■ Task instructions
Continue the baby care market report from where it stops.

It is important to note, that there is no strong brand loyalties among the parents in any of the reviewed markets. As result consumers are much keener to experiment with various new brand offerings, and are sensitive to word of the mouth recommendations form their friends, internet forums and pediatricians about what they are purchasing. Few products manage to retain their good reputation and to count on it for ongoing sales. Among those are Johnson and Johnson, Nivea Baby and other brand of multinational producers. However, consumers are increasingly avoiding products including parabens, which are present in many of the formulas of the established market players.

The Players

Multinational companies continue to dominate the sales of baby care products in the region. In all of the regional markets Beiersdrof and Johnson & Johnson appear among the top players. The Serbian subsidiary of Henkel is also quite strong. Local market players are also performing well, although they fall behind the big players. The local manufacturers have a particular advantage as they usually market products with lower unit prices and good reputation among the consumers. On other hand the limited advertisement and point of sales promotions, organized by them are decreasing their chances to head the competitive ladder.

The Distribution

Majority of the baby care products in the region are sold though store based retailing. However, recently the Internet is turning into an important factor for baby care products sales, as many young parents are browsing online for information about their purchases and consumer reviews in online forums, and consequently are purchasing more online. Online sales also sometimes offer better unit prices than the corresponding products purchased through the retail network. The offline portion of sales is distributed between chemists/pharmacies, drugstore chains and modern retailers –supermarkets, hypermarkets and discounters. Although the sales though grocery retailers already have significant share in countries like Bulgaria or Serbia, drugstores and pharmacies remain very important channel for baby care sales, mainly because of the specialized advice, which shop assistants there can offer to the clients.

■ Dataset extract
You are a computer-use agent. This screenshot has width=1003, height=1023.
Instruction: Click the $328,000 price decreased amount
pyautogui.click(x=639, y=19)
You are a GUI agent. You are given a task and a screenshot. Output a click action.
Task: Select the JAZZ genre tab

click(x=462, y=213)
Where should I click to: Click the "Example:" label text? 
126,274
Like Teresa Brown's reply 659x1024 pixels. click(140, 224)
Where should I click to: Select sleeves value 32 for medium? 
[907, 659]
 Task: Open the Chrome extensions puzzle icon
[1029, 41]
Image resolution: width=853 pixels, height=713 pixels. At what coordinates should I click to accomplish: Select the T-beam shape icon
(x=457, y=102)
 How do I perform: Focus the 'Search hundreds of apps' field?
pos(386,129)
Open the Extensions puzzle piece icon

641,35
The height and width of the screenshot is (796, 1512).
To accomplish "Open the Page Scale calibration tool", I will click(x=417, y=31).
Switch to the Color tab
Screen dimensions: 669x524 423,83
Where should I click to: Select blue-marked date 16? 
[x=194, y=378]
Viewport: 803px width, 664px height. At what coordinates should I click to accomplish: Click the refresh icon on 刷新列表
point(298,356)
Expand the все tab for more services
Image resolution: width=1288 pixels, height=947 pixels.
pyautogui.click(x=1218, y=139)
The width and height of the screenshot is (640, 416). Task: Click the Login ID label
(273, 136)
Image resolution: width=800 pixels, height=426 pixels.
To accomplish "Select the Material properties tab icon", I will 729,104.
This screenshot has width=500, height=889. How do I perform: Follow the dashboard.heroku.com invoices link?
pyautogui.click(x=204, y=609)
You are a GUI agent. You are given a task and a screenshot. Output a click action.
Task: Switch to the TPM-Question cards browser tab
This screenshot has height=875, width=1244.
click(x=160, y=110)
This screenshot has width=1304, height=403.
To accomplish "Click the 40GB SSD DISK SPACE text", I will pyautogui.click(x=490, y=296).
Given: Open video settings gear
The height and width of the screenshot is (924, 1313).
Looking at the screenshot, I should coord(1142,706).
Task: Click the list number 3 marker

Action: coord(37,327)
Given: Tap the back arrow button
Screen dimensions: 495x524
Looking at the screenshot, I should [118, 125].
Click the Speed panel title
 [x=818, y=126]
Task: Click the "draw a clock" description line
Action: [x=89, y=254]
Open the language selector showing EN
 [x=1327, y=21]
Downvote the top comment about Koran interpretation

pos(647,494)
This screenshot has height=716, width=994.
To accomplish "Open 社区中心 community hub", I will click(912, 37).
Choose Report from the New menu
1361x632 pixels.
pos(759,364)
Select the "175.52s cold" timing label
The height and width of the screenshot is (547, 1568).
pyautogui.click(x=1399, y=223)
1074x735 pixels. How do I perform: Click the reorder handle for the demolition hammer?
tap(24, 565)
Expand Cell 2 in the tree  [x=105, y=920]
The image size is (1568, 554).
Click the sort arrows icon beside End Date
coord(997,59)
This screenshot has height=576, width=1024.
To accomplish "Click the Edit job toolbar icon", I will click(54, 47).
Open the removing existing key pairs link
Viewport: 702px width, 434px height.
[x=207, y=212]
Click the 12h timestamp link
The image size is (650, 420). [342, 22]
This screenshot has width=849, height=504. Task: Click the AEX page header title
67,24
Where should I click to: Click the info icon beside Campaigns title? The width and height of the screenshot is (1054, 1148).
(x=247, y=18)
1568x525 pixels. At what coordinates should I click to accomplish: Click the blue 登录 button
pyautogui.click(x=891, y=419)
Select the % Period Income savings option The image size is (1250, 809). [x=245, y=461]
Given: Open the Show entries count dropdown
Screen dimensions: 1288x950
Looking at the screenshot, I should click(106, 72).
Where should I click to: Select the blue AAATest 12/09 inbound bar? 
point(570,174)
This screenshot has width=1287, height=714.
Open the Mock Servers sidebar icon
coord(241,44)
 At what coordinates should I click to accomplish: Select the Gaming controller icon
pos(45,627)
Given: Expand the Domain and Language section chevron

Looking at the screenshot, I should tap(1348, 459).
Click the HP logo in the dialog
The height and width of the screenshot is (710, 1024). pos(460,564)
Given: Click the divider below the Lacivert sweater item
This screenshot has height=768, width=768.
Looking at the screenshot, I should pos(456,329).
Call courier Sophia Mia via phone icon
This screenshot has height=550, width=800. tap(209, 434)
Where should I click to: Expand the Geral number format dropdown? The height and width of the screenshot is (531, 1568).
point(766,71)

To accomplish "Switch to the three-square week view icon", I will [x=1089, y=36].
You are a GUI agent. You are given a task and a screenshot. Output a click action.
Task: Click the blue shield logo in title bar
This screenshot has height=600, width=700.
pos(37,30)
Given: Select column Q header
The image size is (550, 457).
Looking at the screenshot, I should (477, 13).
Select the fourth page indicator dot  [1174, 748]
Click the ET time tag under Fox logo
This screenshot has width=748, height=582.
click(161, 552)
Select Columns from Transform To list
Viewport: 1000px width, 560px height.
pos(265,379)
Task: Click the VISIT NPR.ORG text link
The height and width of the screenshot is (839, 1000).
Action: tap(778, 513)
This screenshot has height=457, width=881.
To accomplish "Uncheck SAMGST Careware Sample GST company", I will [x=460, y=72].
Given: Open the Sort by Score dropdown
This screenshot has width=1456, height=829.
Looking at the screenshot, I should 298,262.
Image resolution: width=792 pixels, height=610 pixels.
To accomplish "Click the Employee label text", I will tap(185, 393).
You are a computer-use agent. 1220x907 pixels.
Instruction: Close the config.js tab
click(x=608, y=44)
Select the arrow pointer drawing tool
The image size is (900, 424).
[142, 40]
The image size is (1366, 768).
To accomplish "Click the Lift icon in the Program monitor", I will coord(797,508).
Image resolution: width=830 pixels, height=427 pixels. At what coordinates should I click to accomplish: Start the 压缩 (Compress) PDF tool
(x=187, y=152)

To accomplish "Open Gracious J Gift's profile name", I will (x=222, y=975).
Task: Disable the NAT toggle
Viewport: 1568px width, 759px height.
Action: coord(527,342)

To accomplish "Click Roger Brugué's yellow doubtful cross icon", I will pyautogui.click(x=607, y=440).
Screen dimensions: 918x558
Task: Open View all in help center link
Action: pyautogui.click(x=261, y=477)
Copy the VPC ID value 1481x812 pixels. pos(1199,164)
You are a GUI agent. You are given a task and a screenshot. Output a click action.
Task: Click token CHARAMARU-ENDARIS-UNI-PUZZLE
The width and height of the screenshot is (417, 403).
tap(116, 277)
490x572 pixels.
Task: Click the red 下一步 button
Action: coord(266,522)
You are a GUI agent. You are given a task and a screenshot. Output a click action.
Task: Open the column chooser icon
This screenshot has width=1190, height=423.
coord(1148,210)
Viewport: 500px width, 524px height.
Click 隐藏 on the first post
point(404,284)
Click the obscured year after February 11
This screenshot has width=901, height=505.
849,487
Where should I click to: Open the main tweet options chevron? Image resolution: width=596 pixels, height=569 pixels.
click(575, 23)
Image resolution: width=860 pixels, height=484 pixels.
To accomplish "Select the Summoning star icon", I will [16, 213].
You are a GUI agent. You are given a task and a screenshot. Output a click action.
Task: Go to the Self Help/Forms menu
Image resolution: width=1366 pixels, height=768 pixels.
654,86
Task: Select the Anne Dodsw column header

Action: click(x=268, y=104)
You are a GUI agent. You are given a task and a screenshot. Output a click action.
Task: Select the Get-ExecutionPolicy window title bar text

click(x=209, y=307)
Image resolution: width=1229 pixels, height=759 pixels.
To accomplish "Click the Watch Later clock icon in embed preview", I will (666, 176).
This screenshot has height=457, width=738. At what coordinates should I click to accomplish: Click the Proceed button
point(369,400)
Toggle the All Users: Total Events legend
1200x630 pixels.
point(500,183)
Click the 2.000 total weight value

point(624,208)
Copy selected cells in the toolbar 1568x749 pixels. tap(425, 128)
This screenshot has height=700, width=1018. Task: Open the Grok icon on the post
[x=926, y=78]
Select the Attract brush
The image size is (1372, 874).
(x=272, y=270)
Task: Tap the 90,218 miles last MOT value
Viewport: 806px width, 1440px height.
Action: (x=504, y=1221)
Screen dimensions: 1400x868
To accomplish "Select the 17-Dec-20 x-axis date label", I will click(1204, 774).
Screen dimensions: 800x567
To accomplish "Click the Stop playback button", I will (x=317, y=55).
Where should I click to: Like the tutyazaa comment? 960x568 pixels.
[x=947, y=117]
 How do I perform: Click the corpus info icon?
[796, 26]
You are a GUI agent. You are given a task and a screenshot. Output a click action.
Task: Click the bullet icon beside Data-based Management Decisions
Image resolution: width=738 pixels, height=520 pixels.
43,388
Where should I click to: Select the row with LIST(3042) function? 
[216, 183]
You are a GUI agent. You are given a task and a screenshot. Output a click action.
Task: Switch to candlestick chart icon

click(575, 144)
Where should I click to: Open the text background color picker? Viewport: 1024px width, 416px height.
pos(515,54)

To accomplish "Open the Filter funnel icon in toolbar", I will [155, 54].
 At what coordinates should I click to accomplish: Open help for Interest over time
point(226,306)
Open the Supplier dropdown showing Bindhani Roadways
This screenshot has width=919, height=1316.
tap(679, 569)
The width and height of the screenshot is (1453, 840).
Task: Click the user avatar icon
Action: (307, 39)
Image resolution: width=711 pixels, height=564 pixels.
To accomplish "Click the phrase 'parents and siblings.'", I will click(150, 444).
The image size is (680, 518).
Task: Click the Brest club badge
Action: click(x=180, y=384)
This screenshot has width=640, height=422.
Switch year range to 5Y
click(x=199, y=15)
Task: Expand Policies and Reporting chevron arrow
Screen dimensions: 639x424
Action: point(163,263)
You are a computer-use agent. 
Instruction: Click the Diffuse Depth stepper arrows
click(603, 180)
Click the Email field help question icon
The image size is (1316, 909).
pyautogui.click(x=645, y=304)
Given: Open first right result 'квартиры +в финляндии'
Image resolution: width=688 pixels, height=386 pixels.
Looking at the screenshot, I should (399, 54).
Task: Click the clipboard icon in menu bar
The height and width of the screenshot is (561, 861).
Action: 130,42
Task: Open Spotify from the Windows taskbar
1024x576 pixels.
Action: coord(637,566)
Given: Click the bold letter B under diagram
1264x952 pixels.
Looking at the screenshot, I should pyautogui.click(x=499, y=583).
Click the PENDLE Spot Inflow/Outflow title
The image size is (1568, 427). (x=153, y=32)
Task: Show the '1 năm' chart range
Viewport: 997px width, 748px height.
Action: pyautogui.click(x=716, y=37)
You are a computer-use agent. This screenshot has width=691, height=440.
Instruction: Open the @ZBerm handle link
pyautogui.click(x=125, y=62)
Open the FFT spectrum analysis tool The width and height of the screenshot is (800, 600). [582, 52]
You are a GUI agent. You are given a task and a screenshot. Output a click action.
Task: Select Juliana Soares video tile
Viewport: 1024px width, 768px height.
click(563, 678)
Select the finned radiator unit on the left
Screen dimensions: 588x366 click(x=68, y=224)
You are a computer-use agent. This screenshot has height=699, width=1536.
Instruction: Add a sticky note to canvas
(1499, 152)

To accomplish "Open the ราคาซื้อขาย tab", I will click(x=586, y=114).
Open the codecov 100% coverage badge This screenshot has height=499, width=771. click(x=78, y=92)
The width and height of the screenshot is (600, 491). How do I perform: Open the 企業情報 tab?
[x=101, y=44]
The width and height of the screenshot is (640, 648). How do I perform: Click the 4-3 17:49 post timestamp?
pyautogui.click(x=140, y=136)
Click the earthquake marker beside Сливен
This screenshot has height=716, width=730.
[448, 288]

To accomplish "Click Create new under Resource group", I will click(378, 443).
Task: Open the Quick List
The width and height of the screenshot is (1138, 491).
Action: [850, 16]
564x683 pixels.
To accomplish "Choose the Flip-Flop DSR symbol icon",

■ Answer to this problem
The advertisement

Baby care products, as mentioned above, are mainly advertised by viral marketing, word of mouth messages and recommendations by other parents, pediatricians and pharmacists, etc. Some products, mainly baby specific hair care products are also advertised through the mass media, but majority of brands would prefer to advertise online in specialized parents forums or though the retail distribution channels. Promotions are playing important role in the popularization of the baby care brands, as consumers are not particularly loyal to the brands presented and tend to experiment with new products, especially if they come in “two on the price of one” form.

The prospects

The forecast period looks cloudier for the baby care industry than the last five years have been. The fast growth witnessed before the crisis is not expected to return soon, especially when couple of the countries in the region are heading for a second dip in the recession. But as long as parents would continue to search for the best for their babies despite the economic hardships, the market for baby products is not expected to suffer much. The forecast compound annual growth rate in constant value terms is expected to be around 2.2% in each of the reviewed markets for the period until 2016.

The main driver for the growth in future is expected to remain the curiosity of the consumers and their will to experiment with new formulas and their continuous sharing of information on manufacturers and products with the other consumers. Manufacturers are expected to expand their operations in less developed sectors like baby and child specific hair care and baby specific sun care, while continuing to market products in the well-established baby toiletries and baby skin care categories. With the growing popularity of Internet in the region and the growing penetration of high speed internet connection, more consumers are also expected to make informed decisions and to make their purchases online. Overall the industry is heading for a challenging period, at full speed ahead.